Monday, January 29, 2024

24 Karat Magic

 "Now that I have these cards that seemed mildly neat to me a decade ago, I can finally put them away in a box and never think about these promos again."
- me, circa my last blogpost before this one

So much for that.

With the die-cuts out of the way I thought I was done with the online promo cards.

NOPE.

So I made a big COMC order and since I was running up a big tally anyway I decided to just swoop in on a type of card I'd wanted for a while. A 1/1 with a piece of gold (or so Topps claims it is) embedded in it.

As luck would have it one of the "cheapest" options available was a Colorado Rockie, a good one at that since Rafael Betancourt had himself a career year in 2012 as a closer. He's also a former Yokohama BayStar so he's got ties to the NPB as well.

For years I was tempted to get one of these 1/1 gold embedded cards or the 1/1 diamond embedded cards from 2011 but they were always a combination of being just a bit out of my price range and/or the options weren't very fun.

Never before has such a good card scanned like shit

Well my attitudes shifted and the Betancourt became a more attractive option since I first noticed it was available.

As I've started calling it quits on a few collections recently I've been circling back to where things were really starting for me, in that 2011-12 time period. The Betancourt is from 2012 Topps which was canned at the time (2011 Topps was just that much better and 2013's design is also sleeker) but I've come to appreciate that surfboard design. It's simple and it gets the job done.

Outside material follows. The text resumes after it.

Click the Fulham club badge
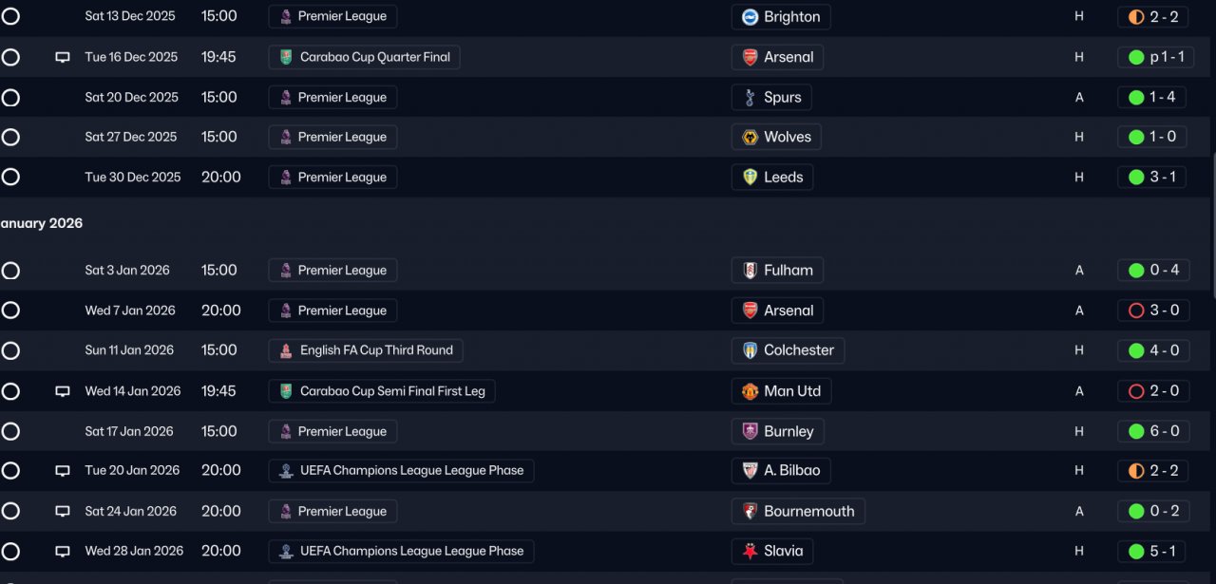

That's sort of where my overall headspace was at when I was at checkout for this latest COMC haul.

Prospecting like it's 2011 folks!

For those who don't remember, Drew Pomeranz was the key prize in the trade that sent Ubaldo Jimenez to Cleveland. Unfortunately Pomeranz never lived up to his full potential in Coors but he did win the World Series with the Boston Red Sox in 2018 and is still technically active today (he was pitching in the San Diego Padres org just last year).

Alex White was also part of that Ubaldo trade and a former top pitching prospect but his career didn't last too long (COORS!). I really like the 2011 Bowman Sterling design for rookie cards so I picked that up.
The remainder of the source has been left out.